This study is one of the first reports of DM and DR from a population-based sample in SSA. The sampling methodology ensures that the data is representative for the population over 50 and minimised bias by sampling from the community rather than from hospitals or clinics. Retinal image data were collected for DR analysis and images were independently graded at Moorfields Eye Hospital Reading Centre.

Limitations

The definition of DM used in this study was based on a single, non-fasting, capillary blood sample and did not include fasting blood glucose samples and HbA1C measures were only available at follow-up. There was a high loss to follow-up which creates potential for selection bias however statistical methods were used to adjust for this. This high LTFU was largely due to post-election violence in the region between the two study time points which led to mass displacement. The population under observation were ≥50 years and therefore the study does not estimate the incidence of DM or DR in the population under age 50 years.

Implications

As the diabetes epidemic continues, a greater understanding is required of the resources needed and level of deployment of those resources within the health system to respond appropriately. This includes primary prevention of DM in the community, high treatment coverage of persons with DM in primary care, and inclusion of eye screening for people with DM as standard practice. With good prevalence data on DM available in many countries and regions in SSA and a growing understanding of the natural history of the diseases in different populations it should now be possible (within a wide range of confidence and based on several assumptions) to estimate the conversion in the over 50s of those without DM developing DM and DR.
Overall, DM is increasing in Africa probably related to environmental factors such as increased access to processed foods and more sedentary lifestyles; this is likely to increase in the next decade. The awareness of DM in the community is still low [3] and public campaigns to raise awareness as well as provide locally available DM screening and counselling facilities is needed.

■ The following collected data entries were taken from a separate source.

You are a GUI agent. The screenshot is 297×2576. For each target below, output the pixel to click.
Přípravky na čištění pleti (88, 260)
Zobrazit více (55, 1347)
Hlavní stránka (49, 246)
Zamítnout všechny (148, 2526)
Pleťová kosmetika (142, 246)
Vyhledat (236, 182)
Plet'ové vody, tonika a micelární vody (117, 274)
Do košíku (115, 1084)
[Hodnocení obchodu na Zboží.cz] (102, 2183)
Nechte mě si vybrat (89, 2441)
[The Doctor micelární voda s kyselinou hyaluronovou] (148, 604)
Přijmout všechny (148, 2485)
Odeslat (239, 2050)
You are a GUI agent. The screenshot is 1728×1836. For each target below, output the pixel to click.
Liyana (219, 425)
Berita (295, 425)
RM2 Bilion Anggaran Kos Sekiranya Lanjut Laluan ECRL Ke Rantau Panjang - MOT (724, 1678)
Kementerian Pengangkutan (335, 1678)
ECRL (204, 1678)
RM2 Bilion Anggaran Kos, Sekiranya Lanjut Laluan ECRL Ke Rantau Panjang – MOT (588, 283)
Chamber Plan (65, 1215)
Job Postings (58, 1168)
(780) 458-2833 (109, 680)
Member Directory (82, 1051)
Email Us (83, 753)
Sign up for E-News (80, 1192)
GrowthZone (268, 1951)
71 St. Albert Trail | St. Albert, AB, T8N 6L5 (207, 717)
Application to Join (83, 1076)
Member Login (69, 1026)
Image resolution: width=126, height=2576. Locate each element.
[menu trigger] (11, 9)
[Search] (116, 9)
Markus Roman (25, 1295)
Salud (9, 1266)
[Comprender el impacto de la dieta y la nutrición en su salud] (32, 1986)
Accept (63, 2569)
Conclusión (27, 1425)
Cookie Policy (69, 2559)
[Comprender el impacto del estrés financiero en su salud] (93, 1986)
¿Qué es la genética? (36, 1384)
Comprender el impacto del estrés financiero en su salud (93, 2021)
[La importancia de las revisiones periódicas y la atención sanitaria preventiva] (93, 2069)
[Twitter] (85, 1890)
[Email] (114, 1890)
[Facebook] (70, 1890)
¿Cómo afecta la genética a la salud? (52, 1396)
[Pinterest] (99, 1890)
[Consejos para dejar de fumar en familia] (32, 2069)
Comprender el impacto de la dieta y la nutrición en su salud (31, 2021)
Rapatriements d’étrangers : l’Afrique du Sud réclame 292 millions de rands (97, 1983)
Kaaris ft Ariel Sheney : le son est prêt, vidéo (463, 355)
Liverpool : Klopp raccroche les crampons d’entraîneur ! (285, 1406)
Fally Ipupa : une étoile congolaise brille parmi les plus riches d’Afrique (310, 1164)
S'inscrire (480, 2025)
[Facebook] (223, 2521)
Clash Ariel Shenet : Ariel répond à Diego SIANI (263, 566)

It is also important to consider detection of VTDR in the community and resourcing eye care providers with the knowledge and tools to manage patients with STDR is essential to ensure a high quality service and avoid sight loss from DM. Specific planning data for the region under investigation is provided in Table 7.
Table 7
Population summary for programme planning based on prevalence and incidence data from a Kenyan cohort over 50 years of age
Population at risk
 Place
Nakuru County
Kenya (National)
 Total Population
1.6 Million
46 Million
 Population 50 years and over
0.15 Million
4.3 Million
Diabetes Mellitus (DM)
 Prevalence (%) of DM
6.5
 Number of people over 50 with DM (needing examination of the retina every 1–2 years)
26,100
279,500
 Awareness of DM within the population over 50 (%)
85
 Number of people over 50 with known DM
22,185
237,575
 Number over 50 who develop new DM per 1000 of population per year
11/1000
 Number over 50 who develop new DM per sample population per year
1650
47,300
Diabetic Retinopathy (DR)
 Proportion (%) of people over 50 with DM who have DR
35.9
 Number of people over 50 with DR
9400
100,340
 Number over 50 who develop new DR per 1000 of population per year
3/1000
 Number over 50 who develop new DR of the sample population per year
450
12,900
Vision Threatening Diabetic Retinopathy (VTDR)
 Proportion of people over 50 with DM who have VTDR
13.4
 Number of people over 50 with VTDR (needing treatment)
1260
13,450
 Number over 50 who develop new VTDR per 1000 of population per year
1.6/1000
 Number over 50 who develop new VTDR of the sample population per year
240
6880
Further research needs to be done to assess gaps in the patient care pathway which include:
• awareness of DM in the population;
• access / availability to relevant diagnostic and treatment services ;
• quality of diagnostic and treatment services;
• availability of screening for DR within diabetes and eye care;
• protocols and referral thresholds for people with or without DR;
• barriers to receiving treatment for STDR in those with known STDR

Conclusions

In a population of 1 · 6 Million in Nakuru County, Kenya: 150,000 are 50 years and over, we estimated that 1650 people over the age of 50 develop DM per year, and 450 develop DR. The management of DM and DR is complex and requires different approaches at different levels of the healthcare system with considerable variation depending on location. For effective planning at any level, high quality information is required to effectively plan the services. This cohort provides some data to support planning and is indicative of areas that need further research.

Acknowledgements

Nil.

Funding

Medical Research Council [G1001934], Fight for Sight [1310], British Council for the Prevention of Blindness, International Glaucoma Association. MJB is supported by the Wellcome Trust (Grant Number 098481/Z/12/Z). HAW is supported by the MRC and DFID (Grant Number G0700837). TP was supported by NIHR BMRC at Moorfields Eye Hospital and UCL Institute of Ophthalmology.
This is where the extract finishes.